You are viewing a plain text version of this content. The canonical link for it is here.
Posted to issues@flink.apache.org by "lincoln lee (Jira)" <ji...@apache.org> on 2022/07/29 06:43:00 UTC
[jira] [Commented] (FLINK-27849) Harden correctness for non-deterministic updates present in the changelog pipeline
[ https://issues.apache.org/jira/browse/FLINK-27849?page=com.atlassian.jira.plugin.system.issuetabpanels:comment-tabpanel&focusedCommentId=17572773#comment-17572773 ]
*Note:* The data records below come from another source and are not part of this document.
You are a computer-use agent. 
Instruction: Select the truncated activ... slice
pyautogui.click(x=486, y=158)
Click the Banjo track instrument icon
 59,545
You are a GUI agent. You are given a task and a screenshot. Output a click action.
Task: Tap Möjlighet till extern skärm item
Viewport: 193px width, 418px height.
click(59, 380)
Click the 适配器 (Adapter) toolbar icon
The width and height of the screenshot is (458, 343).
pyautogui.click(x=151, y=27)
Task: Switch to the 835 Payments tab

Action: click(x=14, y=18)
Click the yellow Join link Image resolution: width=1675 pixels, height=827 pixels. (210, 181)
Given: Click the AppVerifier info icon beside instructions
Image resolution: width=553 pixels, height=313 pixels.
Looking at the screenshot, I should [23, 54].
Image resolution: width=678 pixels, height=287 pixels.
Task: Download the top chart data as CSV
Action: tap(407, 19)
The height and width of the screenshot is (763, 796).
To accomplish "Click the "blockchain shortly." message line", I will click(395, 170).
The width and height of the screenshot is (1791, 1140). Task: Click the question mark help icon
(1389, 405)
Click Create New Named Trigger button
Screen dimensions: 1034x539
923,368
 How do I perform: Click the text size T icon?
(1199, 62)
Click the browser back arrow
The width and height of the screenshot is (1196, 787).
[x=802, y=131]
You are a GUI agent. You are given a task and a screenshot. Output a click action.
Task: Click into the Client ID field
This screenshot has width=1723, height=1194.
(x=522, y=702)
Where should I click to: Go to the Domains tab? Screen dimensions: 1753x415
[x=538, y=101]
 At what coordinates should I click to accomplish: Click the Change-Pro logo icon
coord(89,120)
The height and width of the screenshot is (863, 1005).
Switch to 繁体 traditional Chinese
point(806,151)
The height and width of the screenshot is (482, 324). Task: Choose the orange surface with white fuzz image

lincoln lee commented on FLINK-27849:
-------------------------------------
Thanks to [~jark] [~godfrey] [~jinsong] for all your contributions and valuable suggestions during the long discussion offline, I have written a simple doc of the final solution in: https://docs.google.com/document/d/ 1uFBYqyXJxuNhhB37ydGniQMF2JkS3DtGZMU4oBTJ03U
Before releasing 1.16, we also need to prepare a formal user documentation FLINK-28738.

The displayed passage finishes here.